[Stored records]

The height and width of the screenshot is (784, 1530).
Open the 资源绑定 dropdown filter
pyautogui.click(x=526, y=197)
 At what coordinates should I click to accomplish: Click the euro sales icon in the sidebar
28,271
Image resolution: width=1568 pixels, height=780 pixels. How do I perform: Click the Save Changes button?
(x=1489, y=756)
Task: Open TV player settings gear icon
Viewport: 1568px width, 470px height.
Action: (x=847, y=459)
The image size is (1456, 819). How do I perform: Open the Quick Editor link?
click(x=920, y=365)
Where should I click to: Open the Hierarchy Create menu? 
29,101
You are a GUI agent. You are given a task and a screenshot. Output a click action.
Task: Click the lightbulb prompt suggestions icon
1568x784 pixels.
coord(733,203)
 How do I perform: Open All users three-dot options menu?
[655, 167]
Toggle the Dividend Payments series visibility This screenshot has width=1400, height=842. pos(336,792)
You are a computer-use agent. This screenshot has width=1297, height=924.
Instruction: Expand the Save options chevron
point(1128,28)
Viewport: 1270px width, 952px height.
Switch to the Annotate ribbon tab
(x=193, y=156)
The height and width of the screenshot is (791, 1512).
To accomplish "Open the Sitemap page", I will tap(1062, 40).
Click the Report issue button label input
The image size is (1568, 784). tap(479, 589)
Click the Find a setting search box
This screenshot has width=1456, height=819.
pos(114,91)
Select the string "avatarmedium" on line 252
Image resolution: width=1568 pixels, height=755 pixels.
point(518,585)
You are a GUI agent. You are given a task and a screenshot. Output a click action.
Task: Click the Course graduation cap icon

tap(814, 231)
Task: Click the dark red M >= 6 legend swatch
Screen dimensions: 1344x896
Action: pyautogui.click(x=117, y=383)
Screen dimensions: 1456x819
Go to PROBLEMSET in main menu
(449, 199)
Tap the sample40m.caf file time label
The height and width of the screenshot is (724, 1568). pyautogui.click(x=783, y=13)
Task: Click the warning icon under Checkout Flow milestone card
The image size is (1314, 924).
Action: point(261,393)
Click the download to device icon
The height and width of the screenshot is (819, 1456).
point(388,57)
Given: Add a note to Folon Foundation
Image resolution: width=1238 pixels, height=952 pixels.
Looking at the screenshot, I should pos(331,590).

● **EXERCISE**: Repeat each of the entries exactly as written.

● **SOLUTION FOR THIS TASK**:
The height and width of the screenshot is (784, 1530).
Open the 资源绑定 dropdown filter
pyautogui.click(x=526, y=197)
 At what coordinates should I click to accomplish: Click the euro sales icon in the sidebar
28,271
Image resolution: width=1568 pixels, height=780 pixels. How do I perform: Click the Save Changes button?
(x=1489, y=756)
Task: Open TV player settings gear icon
Viewport: 1568px width, 470px height.
Action: (x=847, y=459)
The image size is (1456, 819). How do I perform: Open the Quick Editor link?
click(x=920, y=365)
Where should I click to: Open the Hierarchy Create menu? 
29,101
You are a GUI agent. You are given a task and a screenshot. Output a click action.
Task: Click the lightbulb prompt suggestions icon
1568x784 pixels.
coord(733,203)
 How do I perform: Open All users three-dot options menu?
[655, 167]
Toggle the Dividend Payments series visibility This screenshot has width=1400, height=842. pos(336,792)
You are a computer-use agent. This screenshot has width=1297, height=924.
Instruction: Expand the Save options chevron
point(1128,28)
Viewport: 1270px width, 952px height.
Switch to the Annotate ribbon tab
(x=193, y=156)
The height and width of the screenshot is (791, 1512).
To accomplish "Open the Sitemap page", I will tap(1062, 40).
Click the Report issue button label input
The image size is (1568, 784). tap(479, 589)
Click the Find a setting search box
This screenshot has width=1456, height=819.
pos(114,91)
Select the string "avatarmedium" on line 252
Image resolution: width=1568 pixels, height=755 pixels.
point(518,585)
You are a GUI agent. You are given a task and a screenshot. Output a click action.
Task: Click the Course graduation cap icon

tap(814, 231)
Task: Click the dark red M >= 6 legend swatch
Screen dimensions: 1344x896
Action: pyautogui.click(x=117, y=383)
Screen dimensions: 1456x819
Go to PROBLEMSET in main menu
(449, 199)
Tap the sample40m.caf file time label
The height and width of the screenshot is (724, 1568). pyautogui.click(x=783, y=13)
Task: Click the warning icon under Checkout Flow milestone card
The image size is (1314, 924).
Action: point(261,393)
Click the download to device icon
The height and width of the screenshot is (819, 1456).
point(388,57)
Given: Add a note to Folon Foundation
Image resolution: width=1238 pixels, height=952 pixels.
Looking at the screenshot, I should pos(331,590).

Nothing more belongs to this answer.